Animal rights group to start working with UNC

Freshman Kristen McGreevy is the AnimalKind advisory board coordinator. Courtesy of Kristen McGreevey. 

Freshman Kristen McGreevy is the AnimalKind advisory board coordinator. Courtesy of Kristen McGreevey. 

This month, students will have two chances to support AnimalKind, an organization which aims to stop the overpopulation of adoptable pets and animals on UNC's campus and beyond.

Along with their Great Human Race 5K in Durham on March 28, AnimalKind will be holding a donation drive in the Pit on Friday from 10 a.m. to 2 p.m.

Items collected in this drive will go to ReTails thrift shop in Raleigh, which has used its net profits to fund AnimalKind for a decade.

Brad Johnson, manager of ReTails, said his store has a large donor base in the Raleigh community.

“We’ve been in the same store for ten years here, so we’ve got a good customer base. We have a lot of shoppers here that are resellers, maybe at the flea market at Raleigh or eBay,” Johnson said.

“And then we’ve got loads of volunteers — we work with the school system, the court system. Without them, our doors are shut. We try to hit a certain amount of profit each month to give to AnimalKind.”

Johnson said his staff and supporters of the store love AnimalKind’s cause.

“It's just a great, focused mission, it’s simple — we’re trying to end pet euthanasia in North Carolina shelters,” Johnson said. “It’s just a wonderful cause, we love our pets and we love what pets can do for people, and we just want to help the low-income families who can’t normally spay and neuter their pets. So (AnimalKind is) paying 80 percent of the spay and neuters for their pets when they’re applied for AnimalKind.” 

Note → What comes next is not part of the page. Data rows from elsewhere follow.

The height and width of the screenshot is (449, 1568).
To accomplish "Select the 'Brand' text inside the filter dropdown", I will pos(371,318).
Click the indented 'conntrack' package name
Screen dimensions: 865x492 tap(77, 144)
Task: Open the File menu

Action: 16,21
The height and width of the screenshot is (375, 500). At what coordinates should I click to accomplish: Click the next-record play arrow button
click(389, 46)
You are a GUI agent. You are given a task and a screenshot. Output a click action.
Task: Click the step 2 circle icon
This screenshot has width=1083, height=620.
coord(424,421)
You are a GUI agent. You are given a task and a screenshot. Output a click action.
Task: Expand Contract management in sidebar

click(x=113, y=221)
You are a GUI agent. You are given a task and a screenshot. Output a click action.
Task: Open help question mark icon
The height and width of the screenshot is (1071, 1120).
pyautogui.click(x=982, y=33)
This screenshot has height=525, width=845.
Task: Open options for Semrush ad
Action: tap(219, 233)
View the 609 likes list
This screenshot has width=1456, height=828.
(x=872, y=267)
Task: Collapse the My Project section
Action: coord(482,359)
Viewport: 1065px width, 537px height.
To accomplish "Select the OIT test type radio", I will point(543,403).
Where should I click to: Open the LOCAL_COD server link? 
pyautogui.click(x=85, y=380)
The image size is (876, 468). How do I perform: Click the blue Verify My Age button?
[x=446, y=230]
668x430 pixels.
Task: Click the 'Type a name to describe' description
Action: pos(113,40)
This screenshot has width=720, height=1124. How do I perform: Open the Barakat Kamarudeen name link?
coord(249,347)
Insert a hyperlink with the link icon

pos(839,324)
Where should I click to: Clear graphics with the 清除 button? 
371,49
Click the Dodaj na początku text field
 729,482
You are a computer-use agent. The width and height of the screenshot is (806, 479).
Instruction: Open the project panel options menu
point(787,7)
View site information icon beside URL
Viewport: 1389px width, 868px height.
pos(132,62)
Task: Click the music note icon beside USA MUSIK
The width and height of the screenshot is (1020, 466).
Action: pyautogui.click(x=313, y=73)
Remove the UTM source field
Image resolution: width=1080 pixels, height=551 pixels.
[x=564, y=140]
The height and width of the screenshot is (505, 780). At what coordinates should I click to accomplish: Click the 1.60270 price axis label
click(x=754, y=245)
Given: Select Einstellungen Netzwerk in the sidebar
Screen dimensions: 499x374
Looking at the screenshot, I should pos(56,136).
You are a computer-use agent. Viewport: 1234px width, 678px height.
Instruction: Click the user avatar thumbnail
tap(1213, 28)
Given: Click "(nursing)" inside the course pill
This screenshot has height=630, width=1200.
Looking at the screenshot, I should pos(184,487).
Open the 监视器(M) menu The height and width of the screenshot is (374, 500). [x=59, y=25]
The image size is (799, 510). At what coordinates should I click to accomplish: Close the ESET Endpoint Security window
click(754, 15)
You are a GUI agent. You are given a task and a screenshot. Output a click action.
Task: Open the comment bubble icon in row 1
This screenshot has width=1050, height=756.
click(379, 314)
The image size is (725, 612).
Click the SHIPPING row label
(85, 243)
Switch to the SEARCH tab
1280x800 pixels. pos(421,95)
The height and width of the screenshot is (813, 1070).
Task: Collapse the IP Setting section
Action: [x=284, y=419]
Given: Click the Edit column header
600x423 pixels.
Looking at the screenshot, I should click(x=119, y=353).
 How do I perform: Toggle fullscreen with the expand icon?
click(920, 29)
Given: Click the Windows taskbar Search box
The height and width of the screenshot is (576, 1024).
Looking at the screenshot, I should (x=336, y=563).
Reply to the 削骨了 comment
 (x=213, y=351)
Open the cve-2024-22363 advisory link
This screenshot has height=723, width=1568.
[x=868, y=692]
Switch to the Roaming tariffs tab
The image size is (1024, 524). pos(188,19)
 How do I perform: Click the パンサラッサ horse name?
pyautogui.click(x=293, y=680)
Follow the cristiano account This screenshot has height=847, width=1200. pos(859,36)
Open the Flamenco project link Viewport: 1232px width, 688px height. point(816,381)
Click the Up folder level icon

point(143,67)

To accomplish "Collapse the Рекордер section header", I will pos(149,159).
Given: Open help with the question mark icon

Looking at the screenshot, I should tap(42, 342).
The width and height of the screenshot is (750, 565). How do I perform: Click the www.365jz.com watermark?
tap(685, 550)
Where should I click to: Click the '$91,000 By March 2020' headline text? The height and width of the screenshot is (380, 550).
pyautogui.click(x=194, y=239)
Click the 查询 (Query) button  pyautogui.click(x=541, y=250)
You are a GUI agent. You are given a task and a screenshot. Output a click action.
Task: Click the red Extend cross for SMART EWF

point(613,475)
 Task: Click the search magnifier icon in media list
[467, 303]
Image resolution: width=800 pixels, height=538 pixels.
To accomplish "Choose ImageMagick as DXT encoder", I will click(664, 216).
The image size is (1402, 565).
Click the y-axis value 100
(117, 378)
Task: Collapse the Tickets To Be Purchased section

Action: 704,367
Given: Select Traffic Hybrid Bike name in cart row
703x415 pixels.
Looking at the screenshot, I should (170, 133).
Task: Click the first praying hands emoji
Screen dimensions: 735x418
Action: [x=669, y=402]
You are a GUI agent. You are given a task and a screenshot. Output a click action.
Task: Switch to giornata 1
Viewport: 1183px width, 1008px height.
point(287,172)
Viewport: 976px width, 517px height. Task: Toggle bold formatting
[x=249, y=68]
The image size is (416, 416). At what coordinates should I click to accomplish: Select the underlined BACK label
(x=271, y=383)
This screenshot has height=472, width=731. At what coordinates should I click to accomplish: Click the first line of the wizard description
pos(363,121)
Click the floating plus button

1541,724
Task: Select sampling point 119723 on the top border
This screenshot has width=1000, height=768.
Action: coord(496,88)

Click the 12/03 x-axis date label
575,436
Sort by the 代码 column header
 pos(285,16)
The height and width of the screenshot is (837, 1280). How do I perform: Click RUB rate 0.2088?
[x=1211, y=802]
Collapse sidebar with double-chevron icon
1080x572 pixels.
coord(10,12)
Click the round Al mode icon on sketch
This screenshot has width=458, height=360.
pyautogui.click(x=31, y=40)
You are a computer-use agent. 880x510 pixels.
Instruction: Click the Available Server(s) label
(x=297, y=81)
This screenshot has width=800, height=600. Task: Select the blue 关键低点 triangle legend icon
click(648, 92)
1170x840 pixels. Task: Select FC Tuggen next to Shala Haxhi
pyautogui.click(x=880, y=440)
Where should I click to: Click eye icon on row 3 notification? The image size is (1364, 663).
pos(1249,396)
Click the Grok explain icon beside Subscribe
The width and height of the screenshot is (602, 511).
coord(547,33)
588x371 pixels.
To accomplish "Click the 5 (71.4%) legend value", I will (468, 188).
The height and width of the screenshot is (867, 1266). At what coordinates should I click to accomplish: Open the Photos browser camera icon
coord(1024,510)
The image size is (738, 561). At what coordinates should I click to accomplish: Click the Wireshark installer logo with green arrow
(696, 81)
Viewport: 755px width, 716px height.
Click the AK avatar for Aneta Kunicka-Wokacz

Kristen McGreevy, AnimalKind’s advisory board coordinator for UNC, said even with the money from ReTails, the organization is in need of help. 

“We’re getting less money from the government because more spay and neuter programs are becoming popular in North Carolina,” McGreevy said. “So we’re getting less and less money as time goes on because the budget is staying the same but programs are increasing.”

McGreevy said AnimalKind aims to remind people that animals’ lives hang in the balance of deciding whether or not to spay and neuter one's pet.

“I think mainly it's to educate people. Because people have other concerns, and they think many other issues are more pressing,” McGreevy said. “(AnimalKind doesn’t) have very many people here at UNC so they don’t have a very big influence in the area, so they wanted to spread the word and spread the spay and neuter programs in this area.”

Another on-campus animal rights activist group, Helping Paws, has similar goals as AnimalKind and helps to raise money for AnimalKind, said Helping Paws co-chairwoman Laura Hoerning. 

“Basically we’re like an animal welfare organization that works to better the lives of animals that are looking to be adopted, which is why we work so closely with Orange County Animal Services,” Hoerning said.

Hoerning said people who don’t spay or neuter their dogs sometimes worry about taking away male dogs' masculinity but don’t think of the effects of not fixing a pet.

“A lot of people don’t realize the magnitude of litters and births that can happen from just one individual dog. People don’t understand that one dog can create 30 more dogs in the span of their lifetime,” she said. 

“It’s just like anything else, if you let that population continue to increase, the harder it’s going to be to control and reduce numbers in the long run.”